Ottilie l’avait écouté en silence et les yeux fixés vers la terre. Dès qu’il cessa de parler, elle détacha le portrait de la chaîne qui le retenait, le pressa contre son front, leva les yeux vers le ciel plutôt que vers son ami, et lui remit le médaillon sans hésitation et sans empressement.

— Prenez-le, lui dit-elle, vous me le rendrez quand nous serons de retour au château, ou plutôt, lorsque je lui aurai trouvé une place convenable dans ma chambre. Voilà tout ce que je puis faire pour vous prouver que je sais apprécier votre bienveillante sollicitude.

Édouard n’osa appuyer ses lèvres sur le médaillon ; mais il saisit la main de la jeune fille et la porta sur ses yeux.
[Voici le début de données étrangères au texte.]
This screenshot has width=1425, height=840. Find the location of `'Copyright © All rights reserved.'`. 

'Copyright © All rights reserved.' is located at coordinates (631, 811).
C’étaient les deux plus belles mains qui se fussent jamais unies. Il lui semblait qu’une barrière mystérieuse qui, jusque là, l’avait séparé d’elle, venait de disparaître pour toujours.

Le meunier revint en ce moment suivi de Charlotte et du Capitaine. Les amis se retrouvèrent avec plaisir : on se rafraîchit en buvant du lait, on se reposa sur le gazon, et le temps s’écoula au milieu d’une douce conversation.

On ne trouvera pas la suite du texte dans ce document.